Selbst Fans blicken nicht mehr durch. Kürzlich sprach ich mit einem FC-Fan, der an den DFB-Intrigen nichts mehr kapiert. Ein FC-Fan. Müssten die sich nicht mit Kölner Intrigen auskennen, also prädestinierte Fachleute sein? Nun ja, die sind natürlich mit Abstiegskampf ausgelastet. Prognose: auch für Kölner*innen wird die 2. Liga die interessantere. Der DFB dagegen ist weit tiefer gesunken.

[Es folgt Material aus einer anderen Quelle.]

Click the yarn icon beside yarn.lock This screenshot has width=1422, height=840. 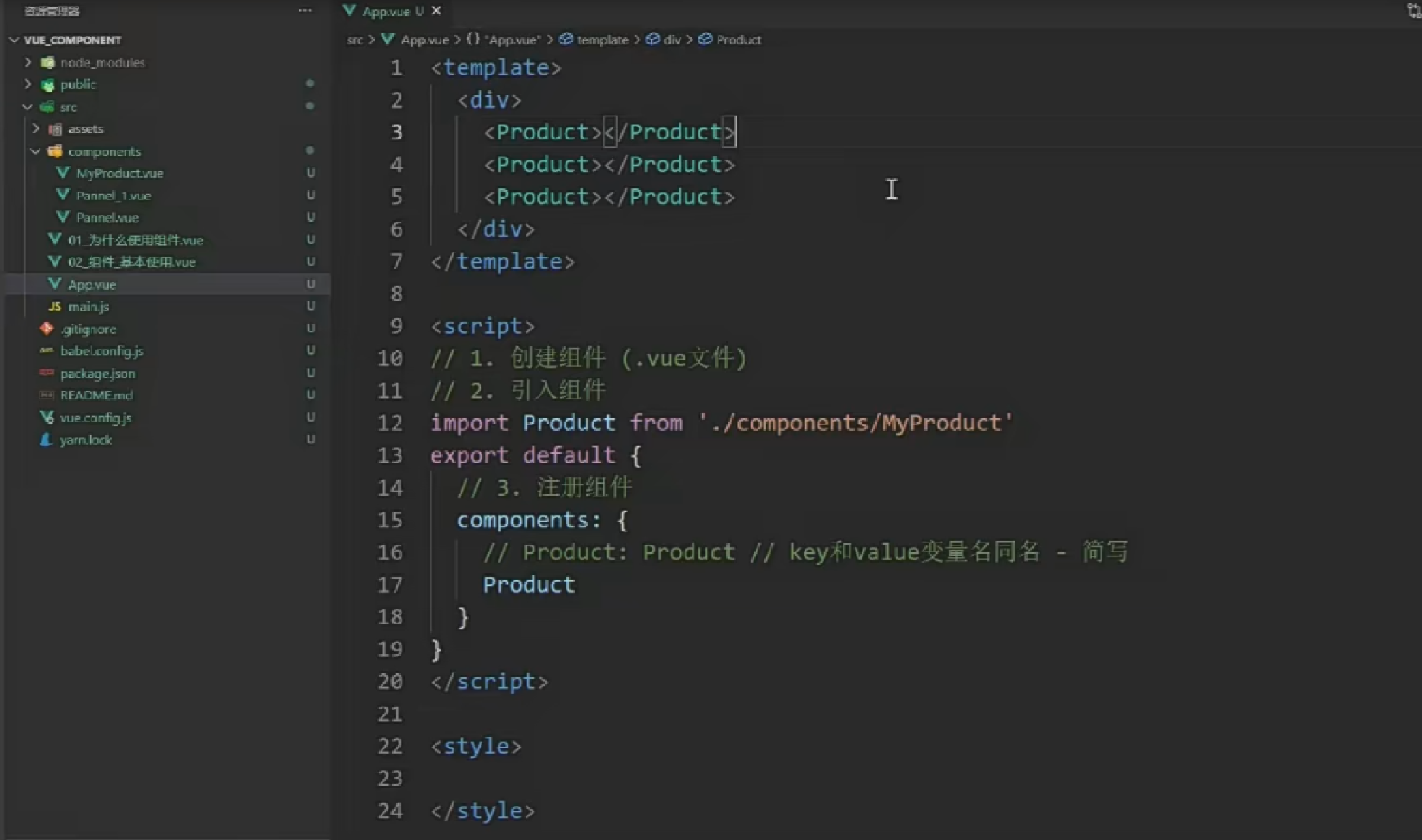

Hinweise hatte ich hier (ganz unten, bei “Männer”) schon gegeben. Nun entdecken auch die Leitmedien den “Amateurvertreter” Rainer Koch als “Strippenzieher”. Er ist gewiss nicht der Einzige, aber sicher einer der erfahrendsten. Im Kern ist er jedoch als “Amateurvertreter” für die “Profis” von der DFL kein Ärgernis, sondern ein strategisches Geschenk. Koch ist kein telegener Talkshowgast. Beifallsumrauschte Redebeiträge sind nicht seine Baustelle, hat er nicht gelernt, wird er auch nicht mehr lernen. Öffentlichkeit und Transparenz sind ihm ein Gräuel. Damit ist er für die “Profis”, die “Modernisierer”, die Verkäufer des Fussballs der ideale “Gegner”, nämlich ein Opfer.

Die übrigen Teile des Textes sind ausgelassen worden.